Communist-affiliated unionists stopped all ships leaving Piraeus despite a late-night court order declaring the strike illegal, the Greek coastguard said.
Eight ferries with thousands of passengers waiting to board were blockaded so far by the one-day mobilisation, the coastguard said.
"Travellers and operators alike are going through a great ordeal," said George Telonis, vice president of the Greek association of travel agencies (HATTA).
"This constitutes defamation for the country," he told AFP.
The Communist-affiliated Pame union, which ignored calls from the sailors' union to lift the blockade and is holding other protests in main Greek cities, said the action will last until early Thursday.
A few hundred Pame protesters marched through the Athens centre Wednesday, chanting slogans against the European Union and the International Monetary Fund who are involved in a Greek debt bailout but are also seen here to have imposed unprecedented budget belt-tightening on the country.
"What is paramount here is to prevent my child and yours from working as a slave, not going for a dive on Mykonos," Pame unionist Yiannis Manousogiannakis told Flash Radio, referring to the popular Cycladic holiday island that draws many thousands of travellers every summer.
The ferries cannot depart for safety reasons as ship engineers are among the strikers, coastguard chief Athanassios Bousios told the station.
He added that the coastguard would not attempt to break the blockade to keep violence from erupting in the harbour.
"Operationally this is a risky mixture, having unionists and passengers on the scene," Bousios said. "We do not want to make things worse."
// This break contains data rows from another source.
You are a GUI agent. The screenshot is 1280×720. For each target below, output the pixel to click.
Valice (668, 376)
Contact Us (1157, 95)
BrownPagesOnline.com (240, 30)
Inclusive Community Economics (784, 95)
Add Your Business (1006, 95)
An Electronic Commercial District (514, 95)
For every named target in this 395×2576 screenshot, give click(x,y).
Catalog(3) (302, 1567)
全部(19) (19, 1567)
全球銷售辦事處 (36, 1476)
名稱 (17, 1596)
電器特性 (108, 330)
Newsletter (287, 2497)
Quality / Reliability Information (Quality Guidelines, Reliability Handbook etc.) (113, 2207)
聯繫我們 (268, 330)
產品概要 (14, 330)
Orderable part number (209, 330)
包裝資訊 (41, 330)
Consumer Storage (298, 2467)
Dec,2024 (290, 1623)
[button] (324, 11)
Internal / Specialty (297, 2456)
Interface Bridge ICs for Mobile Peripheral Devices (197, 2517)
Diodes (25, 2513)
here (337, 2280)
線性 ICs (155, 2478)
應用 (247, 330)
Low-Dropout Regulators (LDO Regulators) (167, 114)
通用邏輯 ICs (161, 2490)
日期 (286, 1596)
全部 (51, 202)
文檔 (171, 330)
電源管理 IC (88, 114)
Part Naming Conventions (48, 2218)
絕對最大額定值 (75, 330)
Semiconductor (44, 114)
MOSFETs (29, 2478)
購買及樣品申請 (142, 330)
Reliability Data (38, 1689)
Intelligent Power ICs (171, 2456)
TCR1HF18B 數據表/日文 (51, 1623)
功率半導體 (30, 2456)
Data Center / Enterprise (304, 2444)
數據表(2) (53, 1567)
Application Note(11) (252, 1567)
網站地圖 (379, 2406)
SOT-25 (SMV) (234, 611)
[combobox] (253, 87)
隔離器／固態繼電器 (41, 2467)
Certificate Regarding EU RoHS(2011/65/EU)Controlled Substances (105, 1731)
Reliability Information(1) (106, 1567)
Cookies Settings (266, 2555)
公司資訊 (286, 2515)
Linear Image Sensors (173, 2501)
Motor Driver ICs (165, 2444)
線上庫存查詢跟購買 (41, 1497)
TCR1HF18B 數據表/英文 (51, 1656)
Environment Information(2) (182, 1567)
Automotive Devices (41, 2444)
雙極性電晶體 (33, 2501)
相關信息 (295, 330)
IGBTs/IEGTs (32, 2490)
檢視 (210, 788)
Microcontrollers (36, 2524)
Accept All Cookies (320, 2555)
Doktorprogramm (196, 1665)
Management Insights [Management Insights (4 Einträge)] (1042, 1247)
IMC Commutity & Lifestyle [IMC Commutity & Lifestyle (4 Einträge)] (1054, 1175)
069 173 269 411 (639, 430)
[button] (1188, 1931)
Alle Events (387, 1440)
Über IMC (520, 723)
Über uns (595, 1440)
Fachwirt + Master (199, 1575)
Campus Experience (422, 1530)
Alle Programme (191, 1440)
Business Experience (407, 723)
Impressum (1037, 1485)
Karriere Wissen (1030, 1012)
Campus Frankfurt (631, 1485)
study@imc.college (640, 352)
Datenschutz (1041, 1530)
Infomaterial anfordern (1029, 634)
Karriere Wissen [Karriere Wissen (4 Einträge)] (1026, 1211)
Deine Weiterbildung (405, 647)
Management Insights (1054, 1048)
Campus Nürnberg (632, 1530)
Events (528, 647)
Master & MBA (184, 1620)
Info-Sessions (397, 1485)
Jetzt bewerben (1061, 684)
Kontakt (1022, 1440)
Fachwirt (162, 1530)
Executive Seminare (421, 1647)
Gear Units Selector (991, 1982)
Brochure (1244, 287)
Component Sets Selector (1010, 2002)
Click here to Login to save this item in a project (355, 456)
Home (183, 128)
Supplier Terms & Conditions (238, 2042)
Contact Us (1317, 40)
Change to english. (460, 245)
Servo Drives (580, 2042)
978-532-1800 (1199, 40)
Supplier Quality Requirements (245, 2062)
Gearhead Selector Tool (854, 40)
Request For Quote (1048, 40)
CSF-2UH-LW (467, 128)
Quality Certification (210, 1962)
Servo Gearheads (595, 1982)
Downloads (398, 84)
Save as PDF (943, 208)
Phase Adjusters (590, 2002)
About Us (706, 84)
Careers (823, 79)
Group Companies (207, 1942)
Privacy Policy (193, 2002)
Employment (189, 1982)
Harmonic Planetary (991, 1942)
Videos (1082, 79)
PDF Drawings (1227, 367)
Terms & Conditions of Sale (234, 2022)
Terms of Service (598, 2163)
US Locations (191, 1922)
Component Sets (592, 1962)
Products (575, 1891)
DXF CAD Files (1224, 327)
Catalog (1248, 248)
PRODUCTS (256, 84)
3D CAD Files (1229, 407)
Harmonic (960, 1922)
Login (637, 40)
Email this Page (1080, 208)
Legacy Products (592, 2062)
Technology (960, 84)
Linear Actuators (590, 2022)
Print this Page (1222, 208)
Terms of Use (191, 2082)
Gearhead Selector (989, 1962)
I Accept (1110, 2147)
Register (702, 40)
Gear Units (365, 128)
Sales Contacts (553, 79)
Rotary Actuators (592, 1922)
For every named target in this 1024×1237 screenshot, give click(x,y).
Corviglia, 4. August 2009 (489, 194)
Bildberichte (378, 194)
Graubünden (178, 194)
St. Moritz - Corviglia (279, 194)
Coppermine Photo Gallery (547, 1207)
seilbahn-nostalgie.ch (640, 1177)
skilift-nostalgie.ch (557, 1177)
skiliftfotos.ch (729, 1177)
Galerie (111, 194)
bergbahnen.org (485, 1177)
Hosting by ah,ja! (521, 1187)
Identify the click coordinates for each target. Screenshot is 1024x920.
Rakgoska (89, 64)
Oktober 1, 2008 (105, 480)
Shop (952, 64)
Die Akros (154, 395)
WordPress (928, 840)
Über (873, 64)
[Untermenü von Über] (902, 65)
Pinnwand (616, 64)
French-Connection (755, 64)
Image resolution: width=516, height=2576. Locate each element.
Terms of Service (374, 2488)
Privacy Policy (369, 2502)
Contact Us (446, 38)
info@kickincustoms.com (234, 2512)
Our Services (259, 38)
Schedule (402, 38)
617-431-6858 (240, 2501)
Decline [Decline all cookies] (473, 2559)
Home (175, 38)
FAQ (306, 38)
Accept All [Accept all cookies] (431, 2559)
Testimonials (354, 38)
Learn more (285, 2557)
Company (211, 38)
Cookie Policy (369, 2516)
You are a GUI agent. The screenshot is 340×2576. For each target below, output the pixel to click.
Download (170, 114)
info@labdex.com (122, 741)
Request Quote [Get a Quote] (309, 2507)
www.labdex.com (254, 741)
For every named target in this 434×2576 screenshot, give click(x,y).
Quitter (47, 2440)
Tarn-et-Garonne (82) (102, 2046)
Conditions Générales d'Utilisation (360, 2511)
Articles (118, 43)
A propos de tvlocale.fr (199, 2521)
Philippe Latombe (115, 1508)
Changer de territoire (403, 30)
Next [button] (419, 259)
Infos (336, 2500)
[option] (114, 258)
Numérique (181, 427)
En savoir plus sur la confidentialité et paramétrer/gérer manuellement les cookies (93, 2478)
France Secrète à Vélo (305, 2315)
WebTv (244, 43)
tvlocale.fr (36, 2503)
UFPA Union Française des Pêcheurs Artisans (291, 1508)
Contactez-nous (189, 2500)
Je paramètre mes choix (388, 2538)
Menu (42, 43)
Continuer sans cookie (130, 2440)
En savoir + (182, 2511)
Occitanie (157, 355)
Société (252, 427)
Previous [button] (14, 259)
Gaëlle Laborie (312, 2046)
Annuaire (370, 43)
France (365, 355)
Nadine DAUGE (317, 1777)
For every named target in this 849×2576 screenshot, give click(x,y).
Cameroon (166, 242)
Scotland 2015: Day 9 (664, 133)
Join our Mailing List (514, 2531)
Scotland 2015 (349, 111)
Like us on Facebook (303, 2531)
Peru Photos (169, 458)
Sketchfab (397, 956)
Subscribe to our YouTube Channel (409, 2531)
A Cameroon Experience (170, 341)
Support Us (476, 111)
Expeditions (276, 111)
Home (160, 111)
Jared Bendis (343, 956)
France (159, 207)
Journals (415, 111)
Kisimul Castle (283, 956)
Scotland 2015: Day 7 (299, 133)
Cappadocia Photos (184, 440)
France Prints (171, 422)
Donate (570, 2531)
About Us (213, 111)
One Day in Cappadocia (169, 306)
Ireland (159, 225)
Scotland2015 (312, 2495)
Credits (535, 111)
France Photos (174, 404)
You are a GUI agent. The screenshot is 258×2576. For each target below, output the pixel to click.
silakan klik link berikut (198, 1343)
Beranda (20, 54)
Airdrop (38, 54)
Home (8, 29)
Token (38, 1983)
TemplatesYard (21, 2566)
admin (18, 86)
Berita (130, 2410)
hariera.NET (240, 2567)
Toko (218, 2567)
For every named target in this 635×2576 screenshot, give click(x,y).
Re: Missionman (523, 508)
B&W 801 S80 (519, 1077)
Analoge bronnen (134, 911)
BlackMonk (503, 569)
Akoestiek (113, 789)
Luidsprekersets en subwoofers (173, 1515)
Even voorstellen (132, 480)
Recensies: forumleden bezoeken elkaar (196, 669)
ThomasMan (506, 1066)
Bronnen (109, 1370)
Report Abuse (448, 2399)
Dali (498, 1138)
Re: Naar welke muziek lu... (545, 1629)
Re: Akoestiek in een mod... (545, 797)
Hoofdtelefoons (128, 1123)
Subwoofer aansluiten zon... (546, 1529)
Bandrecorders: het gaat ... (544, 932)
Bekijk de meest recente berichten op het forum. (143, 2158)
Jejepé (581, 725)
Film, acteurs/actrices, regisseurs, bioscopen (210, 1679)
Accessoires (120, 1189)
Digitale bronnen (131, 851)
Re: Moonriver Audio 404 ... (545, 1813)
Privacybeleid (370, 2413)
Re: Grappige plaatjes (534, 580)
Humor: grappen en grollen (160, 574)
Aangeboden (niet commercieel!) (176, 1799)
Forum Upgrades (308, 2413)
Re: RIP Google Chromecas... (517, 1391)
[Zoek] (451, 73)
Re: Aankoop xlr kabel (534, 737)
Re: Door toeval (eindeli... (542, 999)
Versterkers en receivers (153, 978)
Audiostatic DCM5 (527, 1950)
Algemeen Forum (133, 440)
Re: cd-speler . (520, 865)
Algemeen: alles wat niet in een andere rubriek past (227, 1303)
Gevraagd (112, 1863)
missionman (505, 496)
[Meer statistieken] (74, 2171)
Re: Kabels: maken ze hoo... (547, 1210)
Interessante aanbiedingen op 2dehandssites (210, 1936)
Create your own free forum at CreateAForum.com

Rail access to Athens airport was also disrupted as railway workers were holding a series of two-hour work stoppages until Thursday.
A 24-hour strike by TV journalists against the budget cuts forced the state channel to interrupt its regular programme. The fifth general strike since the start of the year has been called for June 29.
Strikes and street protests have hit Greece in recent months over draconian pay and pension cuts, bringing havoc to the vital tourism industry. Seeking to stem a wave of cancellations, the government this week promised to reimburse stranded travellers.
"The Greek state will ensure that (travellers') stay will be covered, so that they will know that Greece as a destination will cost them no more than what they had originally planned," Culture Minister Pavlos Geroulanos who has overall responsibility for tourism said on Monday.
Tens of millions of euros have already been lost from cancellations according to government estimates.
Greece adopted the austerity cuts to secure a 110-billion-euro (135-billion-dollar) bailout loan from the European Union and the International Monetary Fund and save itself from default.
It is struggling to reduce debt of nearly 300 billion euros whilst mired in a deepening recession.